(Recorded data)
---+---

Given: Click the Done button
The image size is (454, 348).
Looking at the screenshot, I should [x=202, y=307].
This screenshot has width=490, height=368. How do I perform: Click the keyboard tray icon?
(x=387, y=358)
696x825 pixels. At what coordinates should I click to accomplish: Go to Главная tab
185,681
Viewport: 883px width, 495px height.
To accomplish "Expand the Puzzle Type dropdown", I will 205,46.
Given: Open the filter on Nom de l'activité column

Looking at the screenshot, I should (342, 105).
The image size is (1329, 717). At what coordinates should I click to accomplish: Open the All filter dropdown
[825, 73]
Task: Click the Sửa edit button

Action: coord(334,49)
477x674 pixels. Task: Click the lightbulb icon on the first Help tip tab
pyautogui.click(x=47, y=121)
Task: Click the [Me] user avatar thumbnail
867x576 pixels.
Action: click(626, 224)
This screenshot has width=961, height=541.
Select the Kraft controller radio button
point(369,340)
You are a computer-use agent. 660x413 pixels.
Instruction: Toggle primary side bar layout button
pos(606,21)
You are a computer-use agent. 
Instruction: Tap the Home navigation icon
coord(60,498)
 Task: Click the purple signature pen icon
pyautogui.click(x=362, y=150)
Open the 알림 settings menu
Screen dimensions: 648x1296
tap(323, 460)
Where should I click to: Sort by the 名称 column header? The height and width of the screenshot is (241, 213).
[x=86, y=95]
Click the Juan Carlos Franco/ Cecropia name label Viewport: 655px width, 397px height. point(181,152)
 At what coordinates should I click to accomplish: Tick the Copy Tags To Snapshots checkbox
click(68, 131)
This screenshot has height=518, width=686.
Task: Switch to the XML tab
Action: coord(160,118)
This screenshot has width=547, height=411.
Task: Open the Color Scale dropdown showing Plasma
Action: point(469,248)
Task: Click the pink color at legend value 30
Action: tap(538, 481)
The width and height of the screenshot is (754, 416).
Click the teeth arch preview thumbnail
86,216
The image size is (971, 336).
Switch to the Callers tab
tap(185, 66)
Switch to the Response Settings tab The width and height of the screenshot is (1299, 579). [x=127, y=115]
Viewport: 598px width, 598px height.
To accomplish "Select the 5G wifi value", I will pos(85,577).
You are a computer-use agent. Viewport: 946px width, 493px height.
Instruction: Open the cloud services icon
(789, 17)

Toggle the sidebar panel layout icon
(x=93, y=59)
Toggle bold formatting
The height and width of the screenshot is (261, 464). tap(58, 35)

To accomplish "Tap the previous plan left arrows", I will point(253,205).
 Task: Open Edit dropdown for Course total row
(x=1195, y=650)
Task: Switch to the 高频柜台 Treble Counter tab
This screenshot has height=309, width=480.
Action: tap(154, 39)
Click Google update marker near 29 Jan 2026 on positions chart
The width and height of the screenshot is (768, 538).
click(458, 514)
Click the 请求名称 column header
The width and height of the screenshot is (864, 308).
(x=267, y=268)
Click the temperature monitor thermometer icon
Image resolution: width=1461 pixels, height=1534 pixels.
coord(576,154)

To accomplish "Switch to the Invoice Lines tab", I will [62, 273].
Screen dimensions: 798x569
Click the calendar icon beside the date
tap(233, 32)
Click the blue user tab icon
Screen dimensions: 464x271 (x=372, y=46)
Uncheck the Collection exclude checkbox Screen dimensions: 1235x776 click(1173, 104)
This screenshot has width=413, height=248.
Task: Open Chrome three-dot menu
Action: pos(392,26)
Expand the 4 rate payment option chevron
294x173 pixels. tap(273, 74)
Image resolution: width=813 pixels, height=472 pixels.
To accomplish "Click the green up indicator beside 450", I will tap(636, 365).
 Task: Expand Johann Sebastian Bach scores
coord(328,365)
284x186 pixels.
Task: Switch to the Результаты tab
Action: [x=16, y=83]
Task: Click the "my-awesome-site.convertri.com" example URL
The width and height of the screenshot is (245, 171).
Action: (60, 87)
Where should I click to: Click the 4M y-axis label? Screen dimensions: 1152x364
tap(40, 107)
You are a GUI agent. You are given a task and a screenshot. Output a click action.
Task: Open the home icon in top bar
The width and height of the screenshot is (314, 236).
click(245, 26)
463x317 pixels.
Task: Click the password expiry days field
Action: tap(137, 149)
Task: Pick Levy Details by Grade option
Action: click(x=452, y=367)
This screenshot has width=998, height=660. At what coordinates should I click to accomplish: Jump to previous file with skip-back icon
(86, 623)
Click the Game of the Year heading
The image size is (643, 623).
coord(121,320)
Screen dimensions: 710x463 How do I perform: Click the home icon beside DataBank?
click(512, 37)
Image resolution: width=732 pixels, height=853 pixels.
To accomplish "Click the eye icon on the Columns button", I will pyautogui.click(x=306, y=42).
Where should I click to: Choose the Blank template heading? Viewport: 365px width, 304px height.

---+---

• **Assignment**
The lines above are to be retyped exactly, with none omitted.

• **Written reply**
Given: Click the Done button
The image size is (454, 348).
Looking at the screenshot, I should [x=202, y=307].
This screenshot has width=490, height=368. How do I perform: Click the keyboard tray icon?
(x=387, y=358)
696x825 pixels. At what coordinates should I click to accomplish: Go to Главная tab
185,681
Viewport: 883px width, 495px height.
To accomplish "Expand the Puzzle Type dropdown", I will 205,46.
Given: Open the filter on Nom de l'activité column

Looking at the screenshot, I should (342, 105).
The image size is (1329, 717). At what coordinates should I click to accomplish: Open the All filter dropdown
[825, 73]
Task: Click the Sửa edit button

Action: coord(334,49)
477x674 pixels. Task: Click the lightbulb icon on the first Help tip tab
pyautogui.click(x=47, y=121)
Task: Click the [Me] user avatar thumbnail
867x576 pixels.
Action: click(626, 224)
This screenshot has width=961, height=541.
Select the Kraft controller radio button
point(369,340)
You are a computer-use agent. 660x413 pixels.
Instruction: Toggle primary side bar layout button
pos(606,21)
You are a computer-use agent. 
Instruction: Tap the Home navigation icon
coord(60,498)
 Task: Click the purple signature pen icon
pyautogui.click(x=362, y=150)
Open the 알림 settings menu
Screen dimensions: 648x1296
tap(323, 460)
Where should I click to: Sort by the 名称 column header? The height and width of the screenshot is (241, 213).
[x=86, y=95]
Click the Juan Carlos Franco/ Cecropia name label Viewport: 655px width, 397px height. point(181,152)
 At what coordinates should I click to accomplish: Tick the Copy Tags To Snapshots checkbox
click(68, 131)
This screenshot has height=518, width=686.
Task: Switch to the XML tab
Action: coord(160,118)
This screenshot has width=547, height=411.
Task: Open the Color Scale dropdown showing Plasma
Action: point(469,248)
Task: Click the pink color at legend value 30
Action: tap(538, 481)
The width and height of the screenshot is (754, 416).
Click the teeth arch preview thumbnail
86,216
The image size is (971, 336).
Switch to the Callers tab
tap(185, 66)
Switch to the Response Settings tab The width and height of the screenshot is (1299, 579). [x=127, y=115]
Viewport: 598px width, 598px height.
To accomplish "Select the 5G wifi value", I will pos(85,577).
You are a computer-use agent. Viewport: 946px width, 493px height.
Instruction: Open the cloud services icon
(789, 17)

Toggle the sidebar panel layout icon
(x=93, y=59)
Toggle bold formatting
The height and width of the screenshot is (261, 464). tap(58, 35)

To accomplish "Tap the previous plan left arrows", I will point(253,205).
 Task: Open Edit dropdown for Course total row
(x=1195, y=650)
Task: Switch to the 高频柜台 Treble Counter tab
This screenshot has height=309, width=480.
Action: tap(154, 39)
Click Google update marker near 29 Jan 2026 on positions chart
The width and height of the screenshot is (768, 538).
click(458, 514)
Click the 请求名称 column header
The width and height of the screenshot is (864, 308).
(x=267, y=268)
Click the temperature monitor thermometer icon
Image resolution: width=1461 pixels, height=1534 pixels.
coord(576,154)

To accomplish "Switch to the Invoice Lines tab", I will [62, 273].
Screen dimensions: 798x569
Click the calendar icon beside the date
tap(233, 32)
Click the blue user tab icon
Screen dimensions: 464x271 (x=372, y=46)
Uncheck the Collection exclude checkbox Screen dimensions: 1235x776 click(1173, 104)
This screenshot has width=413, height=248.
Task: Open Chrome three-dot menu
Action: pos(392,26)
Expand the 4 rate payment option chevron
294x173 pixels. tap(273, 74)
Image resolution: width=813 pixels, height=472 pixels.
To accomplish "Click the green up indicator beside 450", I will tap(636, 365).
 Task: Expand Johann Sebastian Bach scores
coord(328,365)
284x186 pixels.
Task: Switch to the Результаты tab
Action: [x=16, y=83]
Task: Click the "my-awesome-site.convertri.com" example URL
The width and height of the screenshot is (245, 171).
Action: (60, 87)
Where should I click to: Click the 4M y-axis label? Screen dimensions: 1152x364
tap(40, 107)
You are a GUI agent. You are given a task and a screenshot. Output a click action.
Task: Open the home icon in top bar
The width and height of the screenshot is (314, 236).
click(245, 26)
463x317 pixels.
Task: Click the password expiry days field
Action: tap(137, 149)
Task: Pick Levy Details by Grade option
Action: click(x=452, y=367)
This screenshot has width=998, height=660. At what coordinates should I click to accomplish: Jump to previous file with skip-back icon
(86, 623)
Click the Game of the Year heading
The image size is (643, 623).
coord(121,320)
Screen dimensions: 710x463 How do I perform: Click the home icon beside DataBank?
click(512, 37)
Image resolution: width=732 pixels, height=853 pixels.
To accomplish "Click the eye icon on the Columns button", I will pyautogui.click(x=306, y=42).
Where should I click to: Choose the Blank template heading? Viewport: 365px width, 304px height.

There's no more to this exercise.